(TASK INSTRUCTIONS): Can you give the lines below as a numbered list, skipping any blank ones?
■ ■ ■ ■
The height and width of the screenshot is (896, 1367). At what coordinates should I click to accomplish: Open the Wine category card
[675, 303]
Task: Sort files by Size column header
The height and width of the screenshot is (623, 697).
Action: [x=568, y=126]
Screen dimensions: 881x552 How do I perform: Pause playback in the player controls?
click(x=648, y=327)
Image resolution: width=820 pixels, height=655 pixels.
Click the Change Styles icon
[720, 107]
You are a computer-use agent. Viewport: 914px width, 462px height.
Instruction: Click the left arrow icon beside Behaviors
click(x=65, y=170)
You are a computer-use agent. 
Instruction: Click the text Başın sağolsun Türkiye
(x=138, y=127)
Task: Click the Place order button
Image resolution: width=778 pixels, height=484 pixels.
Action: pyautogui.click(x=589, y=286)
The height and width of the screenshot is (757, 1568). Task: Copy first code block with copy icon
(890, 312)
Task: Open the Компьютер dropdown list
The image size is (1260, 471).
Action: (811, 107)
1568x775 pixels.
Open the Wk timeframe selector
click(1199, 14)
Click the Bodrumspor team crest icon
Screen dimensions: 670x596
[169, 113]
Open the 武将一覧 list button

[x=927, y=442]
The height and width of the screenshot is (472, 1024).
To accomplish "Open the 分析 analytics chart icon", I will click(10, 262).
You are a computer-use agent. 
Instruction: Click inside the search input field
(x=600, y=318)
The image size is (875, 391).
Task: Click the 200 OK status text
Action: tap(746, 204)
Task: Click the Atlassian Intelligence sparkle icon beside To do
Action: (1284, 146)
■ ■ ■ ■
(FULL RESPONSE):
1. The height and width of the screenshot is (896, 1367). At what coordinates should I click to accomplish: Open the Wine category card
2. [675, 303]
3. Task: Sort files by Size column header
4. The height and width of the screenshot is (623, 697).
5. Action: [x=568, y=126]
6. Screen dimensions: 881x552 How do I perform: Pause playback in the player controls?
7. click(x=648, y=327)
8. Image resolution: width=820 pixels, height=655 pixels.
9. Click the Change Styles icon
10. [720, 107]
11. You are a computer-use agent. Viewport: 914px width, 462px height.
12. Instruction: Click the left arrow icon beside Behaviors
13. click(x=65, y=170)
14. You are a computer-use agent. 
15. Instruction: Click the text Başın sağolsun Türkiye
16. (x=138, y=127)
17. Task: Click the Place order button
18. Image resolution: width=778 pixels, height=484 pixels.
19. Action: pyautogui.click(x=589, y=286)
20. The height and width of the screenshot is (757, 1568). Task: Copy first code block with copy icon
21. (890, 312)
22. Task: Open the Компьютер dropdown list
23. The image size is (1260, 471).
24. Action: (811, 107)
25. 1568x775 pixels.
26. Open the Wk timeframe selector
27. click(1199, 14)
28. Click the Bodrumspor team crest icon
29. Screen dimensions: 670x596
30. [169, 113]
31. Open the 武将一覧 list button
32. [x=927, y=442]
33. The height and width of the screenshot is (472, 1024).
34. To accomplish "Open the 分析 analytics chart icon", I will click(10, 262).
35. You are a computer-use agent. 
36. Instruction: Click inside the search input field
37. (x=600, y=318)
38. The image size is (875, 391).
39. Task: Click the 200 OK status text
40. Action: tap(746, 204)
41. Task: Click the Atlassian Intelligence sparkle icon beside To do
42. Action: (1284, 146)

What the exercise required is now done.